[Information]
-- Opening Marker --
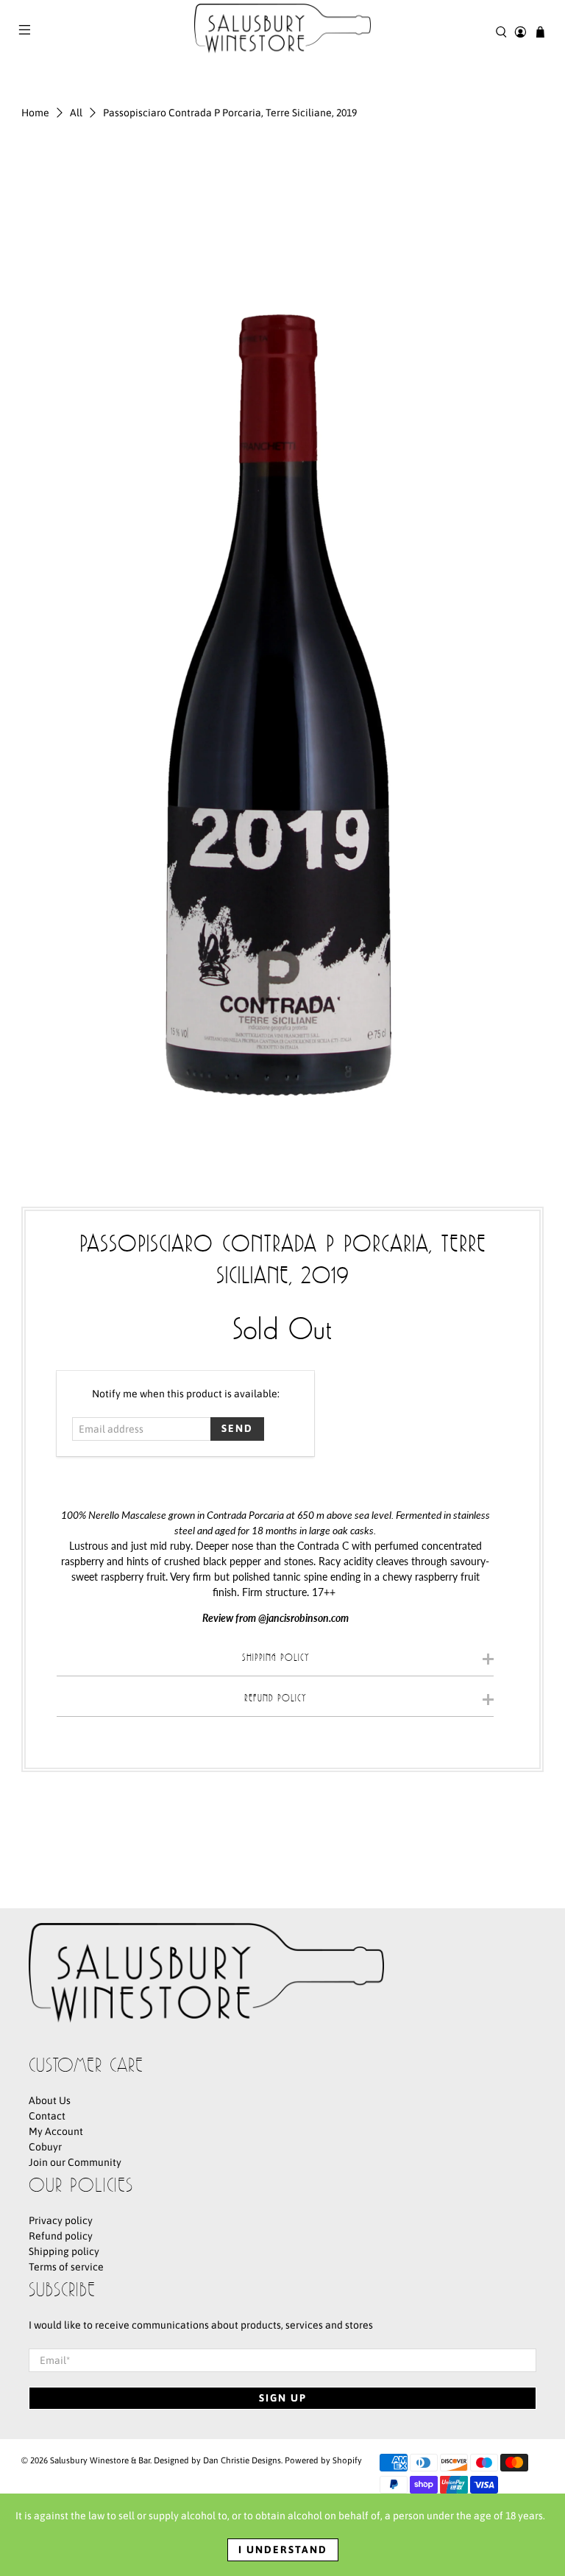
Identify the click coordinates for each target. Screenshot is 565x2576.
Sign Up (283, 2398)
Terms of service (66, 2267)
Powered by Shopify (323, 2460)
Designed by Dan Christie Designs (217, 2460)
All (76, 112)
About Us (50, 2100)
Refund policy (61, 2236)
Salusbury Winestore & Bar (100, 2460)
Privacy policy (61, 2220)
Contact (47, 2116)
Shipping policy (64, 2251)
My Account (56, 2131)
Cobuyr (45, 2147)
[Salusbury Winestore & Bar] (282, 32)
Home (35, 112)
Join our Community (75, 2162)
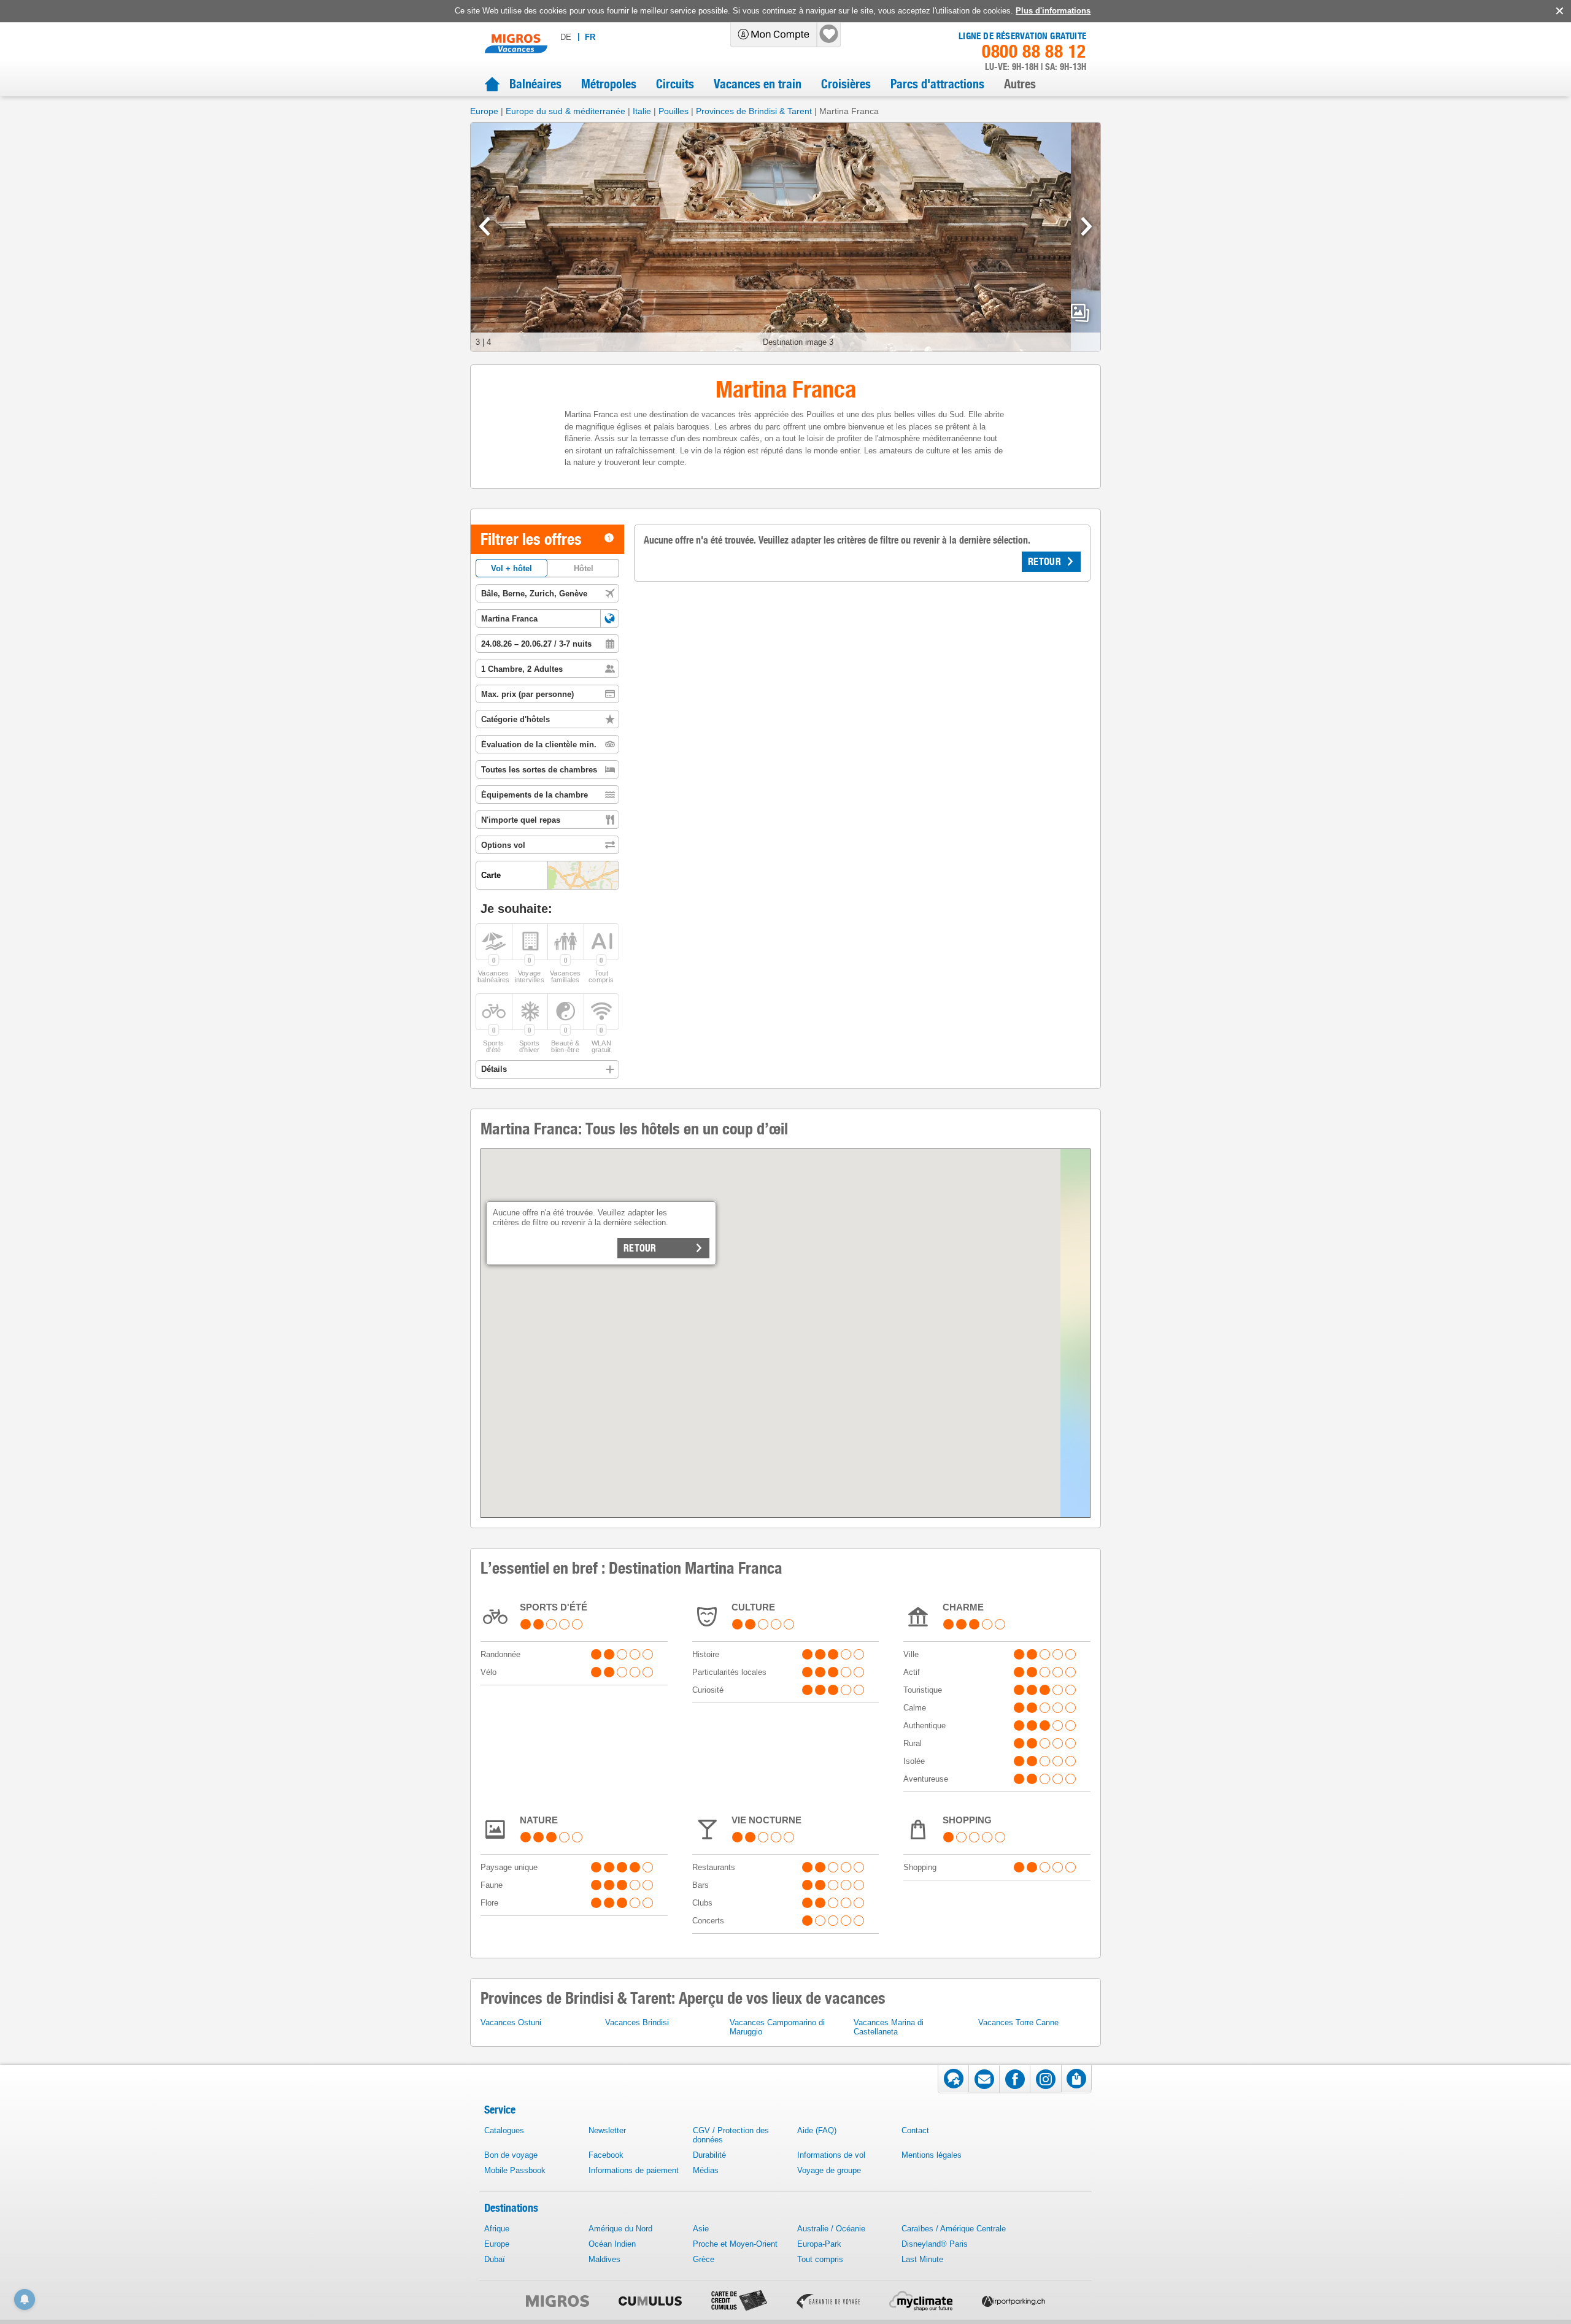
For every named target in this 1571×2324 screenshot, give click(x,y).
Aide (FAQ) (816, 2130)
-- Closing Marker --
All of the data should be returned word for word, with each picture left out.

Identify the click coordinates for each target. Screenshot is 565x2576.
Sign Up (283, 2398)
Terms of service (66, 2267)
Powered by Shopify (323, 2460)
Designed by Dan Christie Designs (217, 2460)
All (76, 112)
About Us (50, 2100)
Refund policy (61, 2236)
Salusbury Winestore & Bar (100, 2460)
Privacy policy (61, 2220)
Contact (47, 2116)
Shipping policy (64, 2251)
My Account (56, 2131)
Cobuyr (45, 2147)
[Salusbury Winestore & Bar] (282, 32)
Home (35, 112)
Join our Community (75, 2162)
For every named target in this 1571×2324 screenshot, give click(x,y).
Aide (FAQ) (816, 2130)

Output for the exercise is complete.